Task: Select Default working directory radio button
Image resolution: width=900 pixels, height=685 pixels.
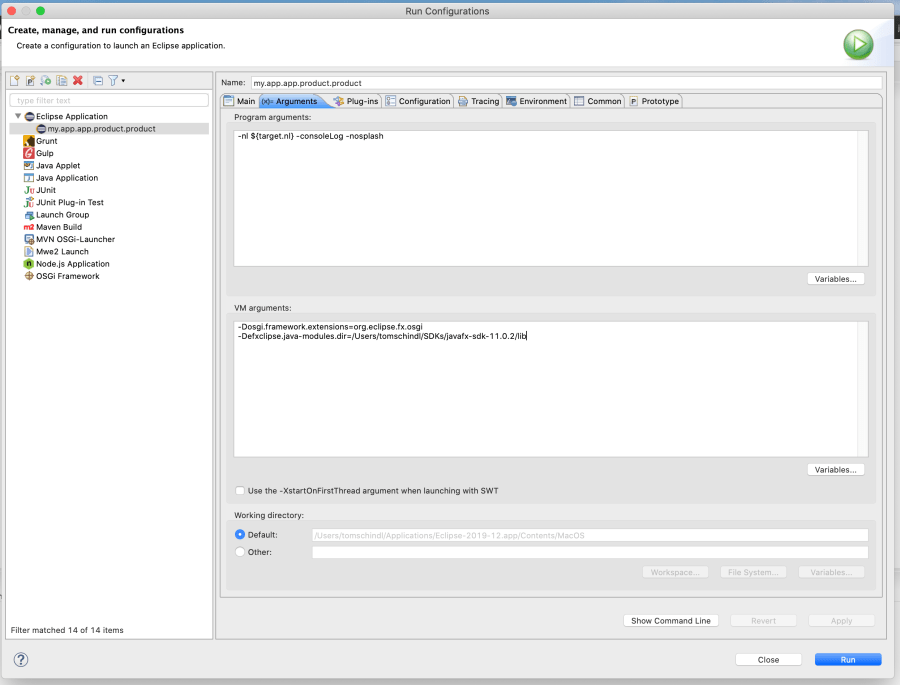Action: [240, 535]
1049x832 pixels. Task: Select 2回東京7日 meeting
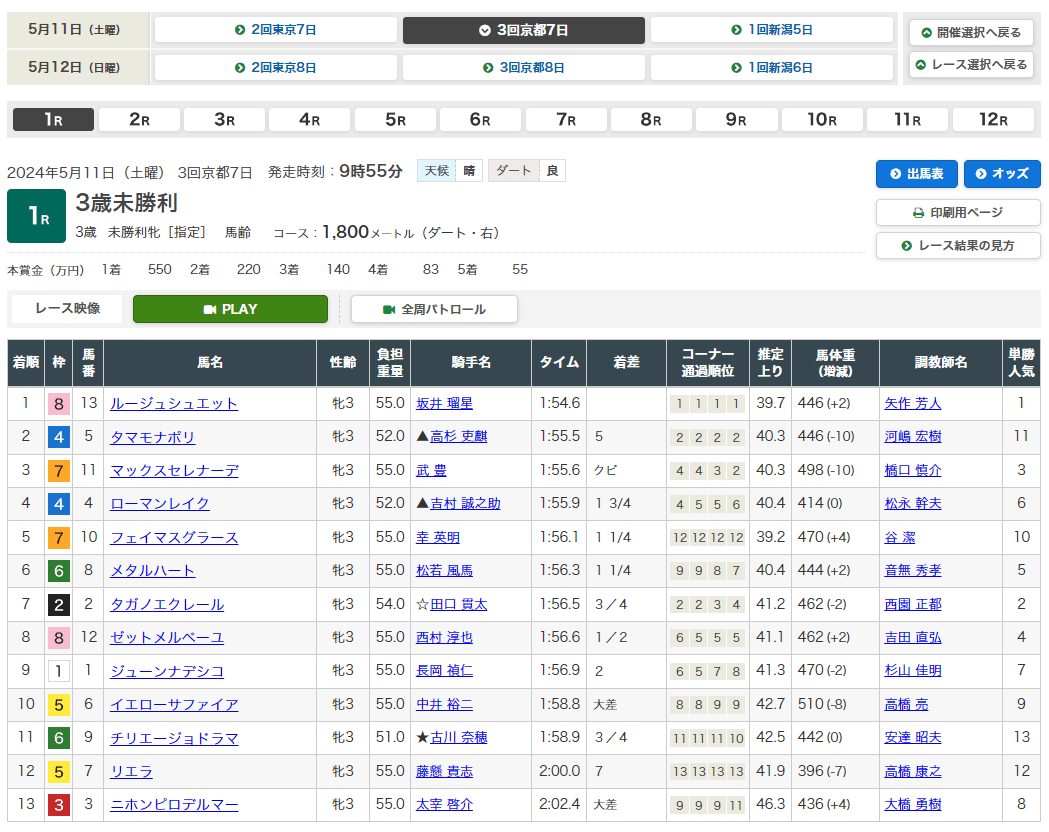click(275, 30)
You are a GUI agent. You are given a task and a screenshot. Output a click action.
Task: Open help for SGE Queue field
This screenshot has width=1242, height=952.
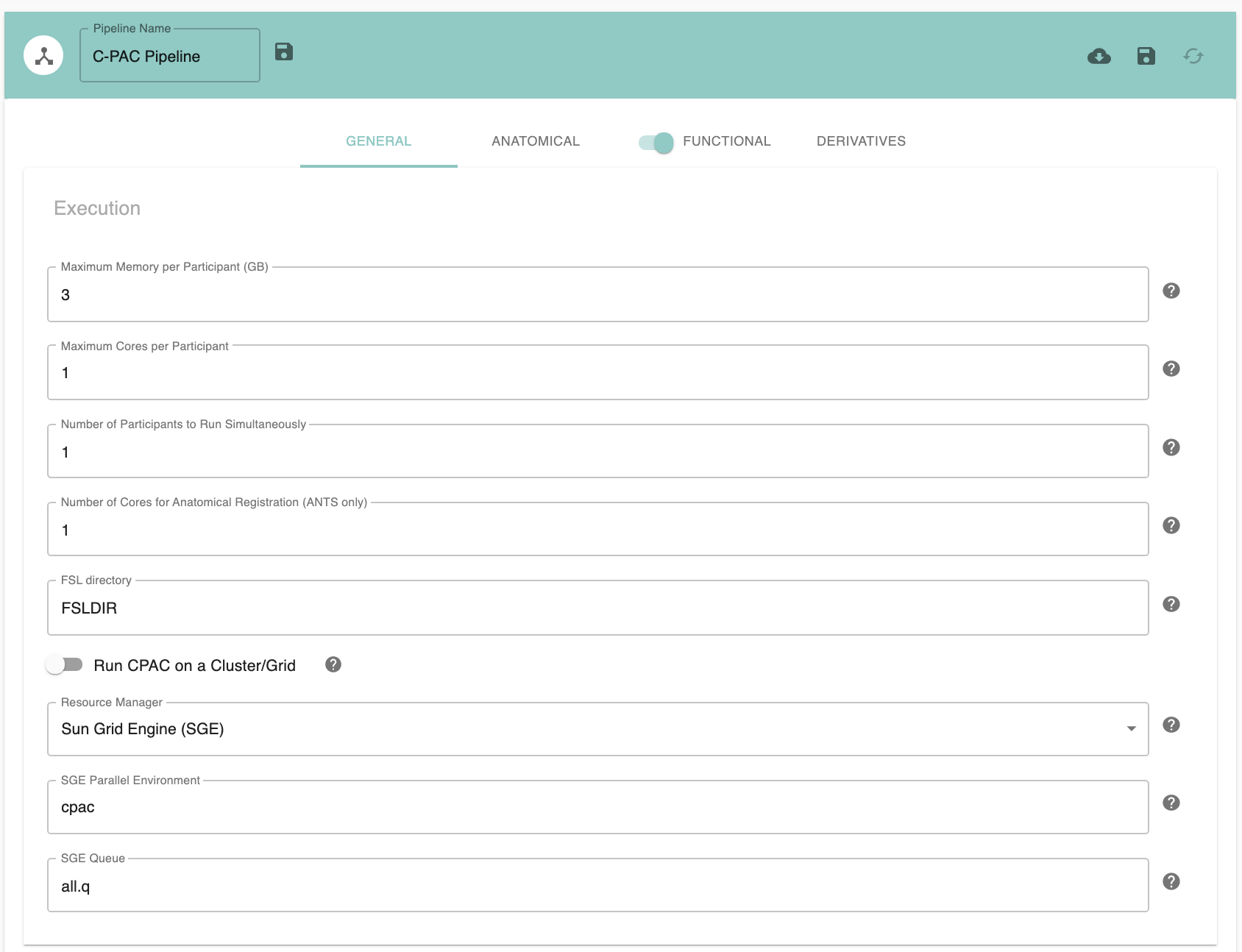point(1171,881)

== == ==

#### Aim of the task:
An exact copy of all the records, free of pictures, is the expected answer.

#### Expected output:
Task: Select Default working directory radio button
Image resolution: width=900 pixels, height=685 pixels.
Action: [240, 535]
1049x832 pixels. Task: Select 2回東京7日 meeting
click(275, 30)
You are a GUI agent. You are given a task and a screenshot. Output a click action.
Task: Open help for SGE Queue field
This screenshot has width=1242, height=952.
point(1171,881)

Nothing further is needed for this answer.